==== TEXTO DE ORIGEN ====
Pero la dureza de Yahvé al negar su perdón es contradictoria con su teórica misericordia infinita: ¿Con qué nos quedamos, si toda la Biblia es “palabra de Dios”?
 Y, en n2, se dice:
“Entonces el Señor me dijo:
-No intercedas a favor de este pueblo. Aunque ayunen, no escucharé su súplica; aunque ofrezcan holocaustos y ofrendas, no los aceptaré; con espada, hambre y peste los exter-minaré”[69].
En este pasaje –como en muchos otros- Yahvé va a castigar al pueblo como tal, sin atender al hecho de que en el peor de los casos, la responsabilidad moral, el mérito o la culpa –en el caso de que existieran- serían individuales y nunca colectivos. De nuevo nos encontramos aquí con la contradicción entre el dios del Antiguo Testamento, celoso, colérico, déspota, cruel, injusto, que en ocasiones como ésta no perdona, y el dios al que los dirigentes de la secta católica consideran infinitamente misericordioso por lo que en ningún caso dejaría de perdonar, a pesar de que este dios también es contradictorio consigo mismo porque, aunque se diga de él que es amor y misericordia infinita, quienes esto dicen parecen no querer enterarse de que un dios que se cierra al perdón es incompatible con un dios del que dicen también que es “amor infinito”. Olvidan igualmente que los castigos de este “Dios del amor”, por mucho que se quiera olvidar, son mucho peores que los del dios del Antiguo Testamento, pues evidentemente no puede haber un castigo mayor que el del fuego eterno del Infierno con el que castiga a quienes no creen en él. ¿Qué tendría que importarle que la gente creyera en él o no? Si además, tal como dice la doctrina católica, la fe la da el propio Dios, ¿qué culpa tiene nadie de creer o no?  Se trata de una nueva contradicción. Y son tantas que lo que parece inexplicable es que todavía haya quien siga tomando en serio una ideología como la católica, tan llena de contradicciones. ¿Qué “moral bsoluta” podíamos encontrar en tal ideología y en medio de tantas salvajes fechorías?
====
ENCARGO 1> Enumera los adjetivos que el texto sobre las contradicciones de Yahvé aplica al dios del Antiguo Testamento en la frase que empieza por «De nuevo nos encontramos aquí».
ENCARGO 2> Retoma el texto sobre las contradicciones de Yahvé y continúalo a partir de su última frase.
Los registros provienen de una fuente distinta a la del texto.
==== REGISTROS FACILITADOS ====
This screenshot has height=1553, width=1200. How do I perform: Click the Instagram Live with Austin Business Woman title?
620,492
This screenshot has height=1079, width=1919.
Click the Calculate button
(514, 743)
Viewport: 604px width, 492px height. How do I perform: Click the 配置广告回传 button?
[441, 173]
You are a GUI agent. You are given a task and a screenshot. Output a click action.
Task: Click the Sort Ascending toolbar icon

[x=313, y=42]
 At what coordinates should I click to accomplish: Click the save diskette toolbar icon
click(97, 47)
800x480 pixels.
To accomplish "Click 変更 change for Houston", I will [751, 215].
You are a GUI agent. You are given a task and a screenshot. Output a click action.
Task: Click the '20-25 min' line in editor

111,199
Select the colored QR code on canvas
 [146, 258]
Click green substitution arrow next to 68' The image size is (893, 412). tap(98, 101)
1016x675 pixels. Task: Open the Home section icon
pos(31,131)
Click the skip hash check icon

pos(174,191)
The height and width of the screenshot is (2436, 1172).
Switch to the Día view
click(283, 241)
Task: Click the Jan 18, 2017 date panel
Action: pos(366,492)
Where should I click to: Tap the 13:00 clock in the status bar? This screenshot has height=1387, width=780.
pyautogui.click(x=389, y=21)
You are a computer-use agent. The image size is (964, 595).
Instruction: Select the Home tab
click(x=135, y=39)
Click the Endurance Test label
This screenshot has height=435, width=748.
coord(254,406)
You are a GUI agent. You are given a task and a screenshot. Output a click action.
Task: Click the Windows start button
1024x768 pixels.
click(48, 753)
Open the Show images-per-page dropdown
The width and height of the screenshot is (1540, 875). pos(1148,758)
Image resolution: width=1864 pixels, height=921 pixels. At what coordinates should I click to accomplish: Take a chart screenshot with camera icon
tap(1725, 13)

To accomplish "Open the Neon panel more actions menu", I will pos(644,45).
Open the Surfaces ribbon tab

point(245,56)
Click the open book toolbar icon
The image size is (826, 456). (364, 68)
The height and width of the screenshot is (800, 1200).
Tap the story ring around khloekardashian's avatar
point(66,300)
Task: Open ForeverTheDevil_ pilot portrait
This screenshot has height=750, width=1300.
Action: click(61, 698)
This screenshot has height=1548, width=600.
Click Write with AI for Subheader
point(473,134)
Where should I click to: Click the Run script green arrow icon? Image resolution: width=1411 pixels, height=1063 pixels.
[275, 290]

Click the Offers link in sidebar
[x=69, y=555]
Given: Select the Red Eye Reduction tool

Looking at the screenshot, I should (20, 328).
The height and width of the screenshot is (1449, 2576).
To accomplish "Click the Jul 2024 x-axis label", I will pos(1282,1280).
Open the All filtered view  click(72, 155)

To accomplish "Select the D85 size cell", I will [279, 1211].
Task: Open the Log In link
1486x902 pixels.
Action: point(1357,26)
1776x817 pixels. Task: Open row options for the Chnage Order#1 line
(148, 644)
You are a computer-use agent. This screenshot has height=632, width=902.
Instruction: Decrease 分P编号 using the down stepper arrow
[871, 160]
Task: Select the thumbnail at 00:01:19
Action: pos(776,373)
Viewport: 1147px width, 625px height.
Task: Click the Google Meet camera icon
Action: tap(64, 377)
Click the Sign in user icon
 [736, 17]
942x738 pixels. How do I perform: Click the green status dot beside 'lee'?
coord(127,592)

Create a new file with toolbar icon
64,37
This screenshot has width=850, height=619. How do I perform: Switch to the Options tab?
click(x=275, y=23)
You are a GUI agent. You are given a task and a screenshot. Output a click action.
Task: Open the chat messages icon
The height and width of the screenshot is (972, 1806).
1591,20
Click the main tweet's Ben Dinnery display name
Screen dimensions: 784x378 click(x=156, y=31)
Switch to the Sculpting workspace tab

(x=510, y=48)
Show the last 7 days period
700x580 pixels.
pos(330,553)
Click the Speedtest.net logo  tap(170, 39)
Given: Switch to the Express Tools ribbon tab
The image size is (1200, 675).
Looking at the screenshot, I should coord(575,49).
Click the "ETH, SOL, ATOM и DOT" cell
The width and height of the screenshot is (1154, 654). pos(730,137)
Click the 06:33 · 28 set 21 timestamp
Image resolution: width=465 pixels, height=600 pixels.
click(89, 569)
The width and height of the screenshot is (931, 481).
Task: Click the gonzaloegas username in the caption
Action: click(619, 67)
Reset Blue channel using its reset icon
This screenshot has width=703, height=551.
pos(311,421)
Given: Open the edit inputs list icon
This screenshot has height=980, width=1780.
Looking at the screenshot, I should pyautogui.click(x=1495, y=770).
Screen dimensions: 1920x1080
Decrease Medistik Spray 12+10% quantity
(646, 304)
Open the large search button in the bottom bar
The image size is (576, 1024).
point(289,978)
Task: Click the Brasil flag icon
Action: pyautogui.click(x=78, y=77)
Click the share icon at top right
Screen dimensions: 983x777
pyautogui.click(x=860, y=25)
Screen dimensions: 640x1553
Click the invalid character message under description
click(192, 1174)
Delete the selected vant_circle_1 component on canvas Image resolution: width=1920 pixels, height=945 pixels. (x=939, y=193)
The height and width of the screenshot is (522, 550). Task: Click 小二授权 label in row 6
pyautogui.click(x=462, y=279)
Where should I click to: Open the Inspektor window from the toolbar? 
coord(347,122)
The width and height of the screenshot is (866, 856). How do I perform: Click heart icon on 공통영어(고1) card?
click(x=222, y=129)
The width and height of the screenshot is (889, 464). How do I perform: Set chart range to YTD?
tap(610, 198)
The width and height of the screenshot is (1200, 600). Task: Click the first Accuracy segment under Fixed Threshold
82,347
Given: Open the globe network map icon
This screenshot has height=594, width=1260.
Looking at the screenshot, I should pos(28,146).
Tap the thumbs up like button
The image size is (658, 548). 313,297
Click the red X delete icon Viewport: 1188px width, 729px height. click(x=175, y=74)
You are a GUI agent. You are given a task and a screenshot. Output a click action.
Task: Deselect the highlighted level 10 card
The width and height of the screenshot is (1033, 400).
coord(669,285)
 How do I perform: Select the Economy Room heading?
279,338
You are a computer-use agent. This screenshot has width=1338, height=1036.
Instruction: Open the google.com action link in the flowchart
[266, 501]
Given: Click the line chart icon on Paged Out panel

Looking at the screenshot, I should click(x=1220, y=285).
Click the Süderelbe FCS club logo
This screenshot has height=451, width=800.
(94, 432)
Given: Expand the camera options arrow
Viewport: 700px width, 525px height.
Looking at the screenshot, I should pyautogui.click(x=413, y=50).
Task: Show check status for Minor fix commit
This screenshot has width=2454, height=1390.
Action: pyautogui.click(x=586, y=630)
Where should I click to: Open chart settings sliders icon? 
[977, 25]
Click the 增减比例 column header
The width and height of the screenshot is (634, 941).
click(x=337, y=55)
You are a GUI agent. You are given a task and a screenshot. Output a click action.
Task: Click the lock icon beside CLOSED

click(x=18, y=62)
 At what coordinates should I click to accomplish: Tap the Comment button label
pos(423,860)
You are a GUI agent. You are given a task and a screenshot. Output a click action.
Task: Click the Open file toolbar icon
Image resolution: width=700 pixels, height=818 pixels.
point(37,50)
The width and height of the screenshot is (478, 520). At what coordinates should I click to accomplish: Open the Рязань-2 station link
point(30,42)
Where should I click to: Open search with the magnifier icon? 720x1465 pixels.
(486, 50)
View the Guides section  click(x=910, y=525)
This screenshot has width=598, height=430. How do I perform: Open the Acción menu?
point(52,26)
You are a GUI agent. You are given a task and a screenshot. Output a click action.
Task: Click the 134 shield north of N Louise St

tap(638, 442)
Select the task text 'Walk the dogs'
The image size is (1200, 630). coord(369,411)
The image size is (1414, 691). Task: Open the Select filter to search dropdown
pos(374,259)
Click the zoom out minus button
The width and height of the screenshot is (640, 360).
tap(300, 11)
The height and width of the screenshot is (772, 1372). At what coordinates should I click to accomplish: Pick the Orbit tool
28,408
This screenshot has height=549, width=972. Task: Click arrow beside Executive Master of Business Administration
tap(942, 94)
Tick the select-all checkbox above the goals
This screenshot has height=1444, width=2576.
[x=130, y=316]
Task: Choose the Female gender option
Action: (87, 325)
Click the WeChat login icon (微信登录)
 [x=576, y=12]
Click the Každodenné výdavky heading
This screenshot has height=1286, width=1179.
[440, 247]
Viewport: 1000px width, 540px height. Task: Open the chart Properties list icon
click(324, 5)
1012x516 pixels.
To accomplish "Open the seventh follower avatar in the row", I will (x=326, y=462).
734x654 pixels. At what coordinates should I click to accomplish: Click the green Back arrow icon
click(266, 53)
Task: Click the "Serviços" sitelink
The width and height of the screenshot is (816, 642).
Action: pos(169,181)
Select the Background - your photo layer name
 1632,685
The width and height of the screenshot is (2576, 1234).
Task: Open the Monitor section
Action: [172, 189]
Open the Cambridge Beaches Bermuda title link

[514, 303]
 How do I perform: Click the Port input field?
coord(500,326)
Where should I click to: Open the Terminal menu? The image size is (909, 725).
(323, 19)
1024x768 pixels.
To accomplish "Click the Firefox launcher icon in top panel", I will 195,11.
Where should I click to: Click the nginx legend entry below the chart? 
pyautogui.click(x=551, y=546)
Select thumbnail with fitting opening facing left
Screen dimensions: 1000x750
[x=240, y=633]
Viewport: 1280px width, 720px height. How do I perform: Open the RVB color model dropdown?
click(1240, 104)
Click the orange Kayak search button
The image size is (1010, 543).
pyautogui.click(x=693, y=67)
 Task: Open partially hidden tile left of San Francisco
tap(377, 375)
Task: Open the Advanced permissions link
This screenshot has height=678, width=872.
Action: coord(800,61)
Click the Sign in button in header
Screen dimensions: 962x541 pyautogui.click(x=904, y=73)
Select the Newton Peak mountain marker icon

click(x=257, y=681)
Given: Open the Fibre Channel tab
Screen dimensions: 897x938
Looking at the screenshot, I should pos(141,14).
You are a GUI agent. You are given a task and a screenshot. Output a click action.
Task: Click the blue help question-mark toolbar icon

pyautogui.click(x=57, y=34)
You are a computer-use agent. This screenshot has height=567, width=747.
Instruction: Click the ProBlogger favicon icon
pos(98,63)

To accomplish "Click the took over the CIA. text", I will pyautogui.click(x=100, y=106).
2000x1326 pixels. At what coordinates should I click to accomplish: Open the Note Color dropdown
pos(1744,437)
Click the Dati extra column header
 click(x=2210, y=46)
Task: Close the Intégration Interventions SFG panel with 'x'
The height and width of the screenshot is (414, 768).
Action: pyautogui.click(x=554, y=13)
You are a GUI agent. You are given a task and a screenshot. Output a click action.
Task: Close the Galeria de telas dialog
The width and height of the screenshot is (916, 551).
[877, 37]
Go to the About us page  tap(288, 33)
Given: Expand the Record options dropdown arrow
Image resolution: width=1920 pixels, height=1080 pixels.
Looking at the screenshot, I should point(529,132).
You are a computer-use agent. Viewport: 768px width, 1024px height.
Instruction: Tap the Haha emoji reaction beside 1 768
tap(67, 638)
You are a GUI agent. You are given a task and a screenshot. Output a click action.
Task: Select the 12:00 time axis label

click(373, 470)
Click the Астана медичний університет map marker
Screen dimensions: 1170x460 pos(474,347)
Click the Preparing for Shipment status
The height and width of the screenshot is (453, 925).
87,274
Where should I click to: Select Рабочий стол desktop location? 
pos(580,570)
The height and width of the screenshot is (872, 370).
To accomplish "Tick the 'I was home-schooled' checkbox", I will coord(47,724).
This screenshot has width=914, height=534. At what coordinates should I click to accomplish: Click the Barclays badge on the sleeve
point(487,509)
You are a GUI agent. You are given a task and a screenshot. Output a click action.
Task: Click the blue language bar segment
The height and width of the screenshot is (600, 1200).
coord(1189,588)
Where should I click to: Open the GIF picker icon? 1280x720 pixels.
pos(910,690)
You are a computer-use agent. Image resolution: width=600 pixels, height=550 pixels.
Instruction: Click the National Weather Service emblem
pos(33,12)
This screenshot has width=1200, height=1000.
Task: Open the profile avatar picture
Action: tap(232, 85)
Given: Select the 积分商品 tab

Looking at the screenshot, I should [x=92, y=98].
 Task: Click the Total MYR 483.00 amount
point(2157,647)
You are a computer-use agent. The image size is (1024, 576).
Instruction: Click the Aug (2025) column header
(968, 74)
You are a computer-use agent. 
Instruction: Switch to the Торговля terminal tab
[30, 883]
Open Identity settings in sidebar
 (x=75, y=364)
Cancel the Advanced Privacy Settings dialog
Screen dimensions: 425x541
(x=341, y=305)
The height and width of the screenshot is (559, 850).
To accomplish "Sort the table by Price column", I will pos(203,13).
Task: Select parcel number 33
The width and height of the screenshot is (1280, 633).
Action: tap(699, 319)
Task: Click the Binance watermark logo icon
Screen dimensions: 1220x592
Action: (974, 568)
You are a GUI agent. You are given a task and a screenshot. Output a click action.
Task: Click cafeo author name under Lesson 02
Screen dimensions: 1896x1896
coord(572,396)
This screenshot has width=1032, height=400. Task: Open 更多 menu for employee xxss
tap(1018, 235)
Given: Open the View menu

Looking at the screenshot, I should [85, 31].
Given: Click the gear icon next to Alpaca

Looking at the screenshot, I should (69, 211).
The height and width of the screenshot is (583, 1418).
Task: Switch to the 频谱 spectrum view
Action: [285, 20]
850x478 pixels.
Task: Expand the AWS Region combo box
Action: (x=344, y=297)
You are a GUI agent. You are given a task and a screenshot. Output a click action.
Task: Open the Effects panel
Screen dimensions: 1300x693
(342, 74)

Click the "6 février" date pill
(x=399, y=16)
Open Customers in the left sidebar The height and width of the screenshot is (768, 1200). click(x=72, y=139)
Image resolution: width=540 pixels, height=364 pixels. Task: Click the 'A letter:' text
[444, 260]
====
RESPUESTA 1> Celoso, colérico, déspota, cruel e injusto.

RESPUESTA 2>
2.4.2. Las actuaciones de Yahvé y de los dirigentes
de Israel, y su peculiar manera de cumplir sus propios mandamientos 
Al margen de estos ejemplos tan divinamente absurdos y contradictorios, para terminar este apartado puede hacerse refe-rencia a algunas anécdotas que muestran de qué modo la supuesta actuación de Yahvé es contradictoria en muchos casos con los mandamientos que habría entregado a Moisés, tal como sucede con el quinto, el séptimo, el octavo y el noveno, según a continuación se muestra:
a) En efecto, por lo que se refiere al quinto mandamiento y al margen de las demás actuaciones del propio Yahvé, más que brutales a lo largo de casi todo el Antiguo Testamento, tiene interés recordar las matanzas realizadas por Israel contra los habitantes de las diversas ciudades de la “Tierra Prometida”, matanzas ordenadas por el propio Yahvé para cumplir la parte que le correspondía de su alianza, que tuvo un carácter cruelmente sanguinario por la muerte de todos los habitantes de aquellas tierras –incluidas, en el caso de Jericó, las de los animales domésticos-. Como en tantas ocasiones, tales matanzas habrían sido cometidas por orden de los dirigentes de Israel, que a su vez se escudaban en que era Yahvé quien las había ordenado. Así, respecto a la conquista de esta ciudad se dice:
“Sonaron las trompetas. Cuando el pueblo [de Israel] oyó el sonido de las trompas, lanzó el grito de guerra y las murallas de la ciudad se derrumbaron. Entonces el pueblo asaltó la ciudad […] y se apoderaron de ella. Y consagraron al exterminio todo lo que había en ella, hombres y mujeres, jóvenes y viejos, bueyes, ovejas y asnos, pasándolos a cuchillo […]”[70].
En contra de esta brutalidad absolutamente injustificada hay que decir que un dios omnipotente hubiera podido preparar sin problema alguno una tierra fértil para su pueblo escogido sin necesidad de tener que darle una serie de lugares habitados a cuyos habitantes los ejércitos de Israel tuvieran que matar para apoderarse de las tierras que Yahvé le había prometido.
Pero, al margen de que el tal Yahvé no pintase nada en estas matanzas, pues para eso al menos hubiera tenido que existir, el relato tiene su interés como indicio acerca de cuál pudo ser la actitud de Israel y la de sus dirigentes a la hora buscar un lugar en el que asentarse. Resulta difícil encontrar en este pasaje y en muchos otros del mismo estilo –en los que el autor se recrea enumerando la serie de personas, jóvenes o ancianas, hombres o mujeres, e incluso los distintos animales que fueron pasados a cuchillo-, algún aspecto edificante que pudiera servir de modelo para una moral, absoluta o relativa. Pero la verdad es que, si acaso, nos encontramos todo lo más con la moral de la jungla, pero mucho más bárbara, cruel y sanguinaria.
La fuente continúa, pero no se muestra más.